MyLittleAdmin Web-Based SQL Server Manager Packs a Big Punch
Once you’ve logged in, the interface feels much like Microsoft’s Enterprise Manager, so if you’ve been using Enterprise Manager, you’re already right at home. You’ll see a folder for databases, management, security, and tools (Figure 4).
Figure 4. The Main Menu
You’ll notice if you click on any particular database, you’ll get detailed statistics on the database itself, including file MDF and log file sizes, backup dates, total disk size, and so forth. This is great information for hosted customers to have because it gives them basic information that might not be available in the control panel you use for hosting. You’ll also notice the many things you can work with including tables, views, stored procedures, etc.

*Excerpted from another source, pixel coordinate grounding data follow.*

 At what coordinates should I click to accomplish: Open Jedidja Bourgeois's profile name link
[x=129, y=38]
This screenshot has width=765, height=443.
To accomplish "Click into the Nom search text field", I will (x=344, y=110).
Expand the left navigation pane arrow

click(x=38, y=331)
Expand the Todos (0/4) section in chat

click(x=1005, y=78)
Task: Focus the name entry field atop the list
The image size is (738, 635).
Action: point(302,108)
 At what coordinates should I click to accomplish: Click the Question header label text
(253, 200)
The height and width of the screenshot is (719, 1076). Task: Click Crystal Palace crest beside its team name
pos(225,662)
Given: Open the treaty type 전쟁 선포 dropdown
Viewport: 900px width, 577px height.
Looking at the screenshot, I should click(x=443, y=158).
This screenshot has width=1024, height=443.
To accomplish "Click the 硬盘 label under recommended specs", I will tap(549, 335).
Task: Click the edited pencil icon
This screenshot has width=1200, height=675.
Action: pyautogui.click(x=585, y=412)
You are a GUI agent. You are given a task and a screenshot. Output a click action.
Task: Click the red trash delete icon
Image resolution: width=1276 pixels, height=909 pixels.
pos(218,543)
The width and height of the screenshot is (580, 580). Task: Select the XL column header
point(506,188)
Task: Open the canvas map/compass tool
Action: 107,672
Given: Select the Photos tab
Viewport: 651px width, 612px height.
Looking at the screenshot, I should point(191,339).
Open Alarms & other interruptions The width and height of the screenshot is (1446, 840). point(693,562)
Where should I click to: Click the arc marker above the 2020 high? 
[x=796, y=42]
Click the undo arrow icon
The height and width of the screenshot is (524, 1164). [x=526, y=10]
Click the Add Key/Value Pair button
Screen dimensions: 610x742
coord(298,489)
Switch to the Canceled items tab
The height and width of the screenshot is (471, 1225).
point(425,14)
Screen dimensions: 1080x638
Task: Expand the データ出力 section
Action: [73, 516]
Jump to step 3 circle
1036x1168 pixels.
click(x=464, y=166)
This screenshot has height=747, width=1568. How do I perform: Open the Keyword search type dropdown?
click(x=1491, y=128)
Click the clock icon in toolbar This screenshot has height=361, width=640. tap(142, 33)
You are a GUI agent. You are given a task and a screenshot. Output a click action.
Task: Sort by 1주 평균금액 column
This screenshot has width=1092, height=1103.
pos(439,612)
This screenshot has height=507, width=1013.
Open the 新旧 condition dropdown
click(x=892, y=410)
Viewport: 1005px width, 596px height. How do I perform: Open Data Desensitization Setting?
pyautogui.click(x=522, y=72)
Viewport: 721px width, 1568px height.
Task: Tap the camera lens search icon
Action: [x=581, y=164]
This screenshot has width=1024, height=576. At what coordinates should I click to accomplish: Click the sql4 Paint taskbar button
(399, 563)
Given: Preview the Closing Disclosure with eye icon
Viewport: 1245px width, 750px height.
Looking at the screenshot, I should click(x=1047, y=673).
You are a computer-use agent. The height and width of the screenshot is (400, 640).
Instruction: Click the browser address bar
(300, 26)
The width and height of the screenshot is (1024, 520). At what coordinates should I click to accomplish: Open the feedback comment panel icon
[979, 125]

You can easily create a new database by clicking the Databases folder itself. From this menu, you have several options. These include creating a new database, renaming a database, viewing database info/space usage, generating SQL script that you can use to recreate the database, backing up a database, detaching a database, and deleting a database (Figure 5). This view can be turned on or off for web hosted customers, say for example, if the database was created through a control panel and you didn’t want your customers to manage the creation/deletion of databases unless it was through your control panel.
Figure 5. The databases menu
Clicking on the table menu brings up a list of tables in that database (Figure 6). You have many options from here including creating a new table (the yellow star at the top right), adding content to the table, searching for data within the table, renaming the table, managing the table structure (to include relationships, triggers, constraints, and indexes), creating the SQL code to create the table, and deleting the table.
Figure 6. The table list
Viewing table content is simple. Click the content icon and you can instantly see your data (Figure 7). From here you can add data, search for data, create XML, CSV, and edit the table structure. And once you create an index on a table with a primary key, you can then easily edit the data in the table as well (Figure 8).
Figure 7. Table Content
Figure 8. Edit Table Data
Figure 9 shows how detailed you can get with your table structure. You can edit table structure quickly and easily, including defining indexes, relationships, triggers, and constraints. All very powerful features of MS SQL 2000 and also one of the places where free tools like Microsoft’s Web Data Admin fall short. They don’t have this kind of flexibility or control to handle all the intricacies involved in complex database work.